### Given text

Edward Bulmer of Edward Bulmer Natural Paints speaks to Kathryn Singer of the BADA about his paints and how to use them in interiors filled with antiques and art, his hopes for the wider eco goals of the industry and the collaborative process of designing the new logo for the inaugural BADA Week 2021.
K: Some of our readership won’t be aware of the Edward Bulmer brand, so tell us a bit about your history with antiques, your involvement with the industry, and how it all started. How did you get into this?
E: I grew up in a house full of antiques. And that was because it was bought as an empty house by my parents and using antiques was really the most suitable way to furnish it because it was a big old Georgian rectory. In those days, there’d be good provincial dealers everywhere. My father had started buying in Cambridge, but he would go down to the lovely Phillips of Hitchin. They used to have the best book lists of any book dealer around.
K: So, do you collect books now because of your father’s interest?
E: I collect books in the sense of books I think I need. I don’t knowingly collect antiquarian books, but I used to spend weekends in the house I grew up in going off to antiques dealers to buy books and furniture. I worked briefly in non-arty jobs, and my grandmother had a flat in London that she wasn’t using anymore, and I took it on. There came a moment where it was right to sell it, and with the money I spent pretty much the whole lot on furniture and pictures.
K: Oh wow, what a dream! And how did that investment turn out in the long run?
E: Well, we were here for about three years and we took that time to work out what we wanted to do to make it into a family house. When we were ready to, in order to raise the money, I sold half of what I had bought. I certainly got more than my money back. The other half, or a good slug of it, I’ve sort of gradually weeded out. Sold most of my pictures, which is kind of odd in a way, because pictures are the thing I’m really interested in.
It’s all pretty much gone now. Now, we’ve had fun commissioning people to do newer things. But still, you can’t really go into a room in this house and not see antiques, or pictures, or traditional notions of decorating and detailing.
K: It’s interesting to hear that this is something that you naturally fell into. It’s also how I got into antiques and subsequently working for the BADA, I bought an old farmhouse in Herefordshire that was big and empty and I was coming from London and needed to fill it, and the furniture I was bringing wasn’t going to work in a place like that.
If you think about a wonderful piece of antique furniture, most people will enquire about how it should be looked after. If you’ve bought a lovely old house, isn’t it the same thing?

### Data on locating visible targets
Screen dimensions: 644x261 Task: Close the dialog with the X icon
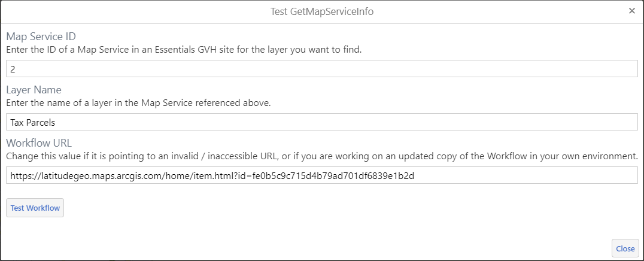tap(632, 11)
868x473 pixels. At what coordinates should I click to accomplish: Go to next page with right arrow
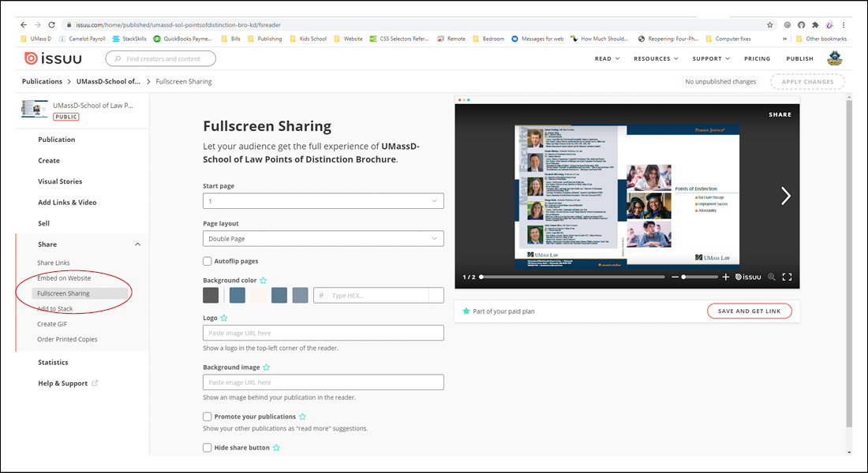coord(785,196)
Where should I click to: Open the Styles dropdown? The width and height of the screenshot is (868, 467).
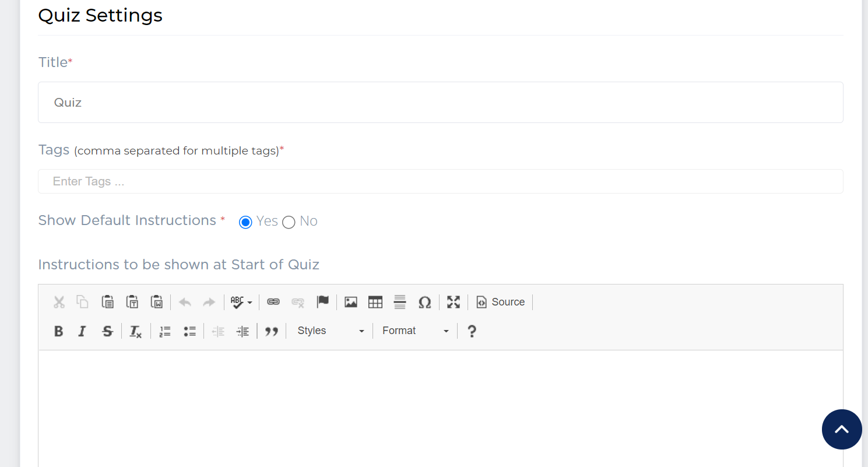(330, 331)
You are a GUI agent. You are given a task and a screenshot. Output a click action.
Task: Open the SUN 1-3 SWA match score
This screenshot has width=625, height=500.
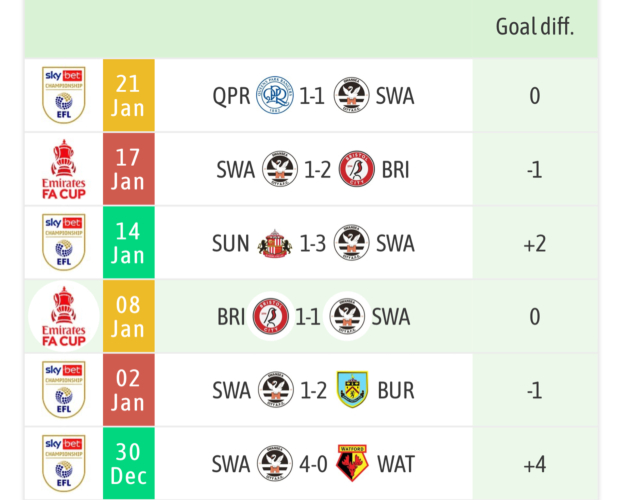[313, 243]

### Exercise set
1 – Answer these questions about the Edward Bulmer interview, one line each:
(a) What kind of house did Edward Bulmer grow up in?
(b) On what did he spend the money from selling his grandmother's London flat?
(c) In which county was the farmhouse that Kathryn Singer bought?
2 – Carry the Edward Bulmer interview forward from its final question.

### Answers in order
1 –
(a) A big old Georgian rectory.
(b) Pretty much all of it went on furniture and pictures.
(c) Herefordshire.

2 –
E: Yes, and my father bought very well, circumstances allowed him to. I felt emboldened to walk through the door of some of those dealers because of him. They had such knowledge, such knowledge. What you learn is so valuable, you get tours of amazing museum-quality pieces in the shops. Even when you think you’ve seen every George III commode, there’s always another one, there’s such inventiveness and joy in materials and craftsmanship. I’ve never seen antiques anywhere else in the world that have satisfied me, honestly, like British antiques do. Even if you buy a run-of-the-mill country piece, there will be character, and it will be made of good wood, and there’ll be a sense of lots of people having found it useful over the centuries. I don’t think you can really beat that.
K: So, your interests obviously very much started in antiques, and interiors, and inside the home. How did that then lead you onto starting the paint company?
E: I was bought up in an old farm house and those notions of everything ultimately having an honest provenance got instilled in me early. Before my parents sold the farm, I was thinking, “let’s take this on, we’ll turn it organic,” and at that point, in my mid-20s, the penny dropped. That economies didn’t run the world, ecology ran the world. We completely lost sight of that, in all walks of life. I met an amazing man called Alec Cobbe, who’s own practice was principally picture restoration. He got involved in a lot of design projects and picture hanging, and we basically covered the country. I became very confident in that field, of the country house still lived in. We did a bit of National Trust work but mainly we were working for private families. After six years, my wife and I set up on our own. We got a few early country house commissions, and Goodwood was one of them. They were building onto the house, and I was asked to decorate it.
K: That must have been a very exciting commission at the time!
E: They were incredibly warm, inspiring, impressive people. Janet said to me, “you will make sure everything you use is healthy and environmentally responsable.” She was the first client who ever asked me to do that. It felt amazing, so I took on the brief head-on. I use wood, stone, marble, leather, cotton, silk, natural material. They’re basically harmless and environmentally responsible. Of course, the big part of any room scheme is likely to be paint, and that’s where I realized there wasn’t an option.
K: So, you noticed a hole in the industry that wasn’t being filled and decided to do something about it?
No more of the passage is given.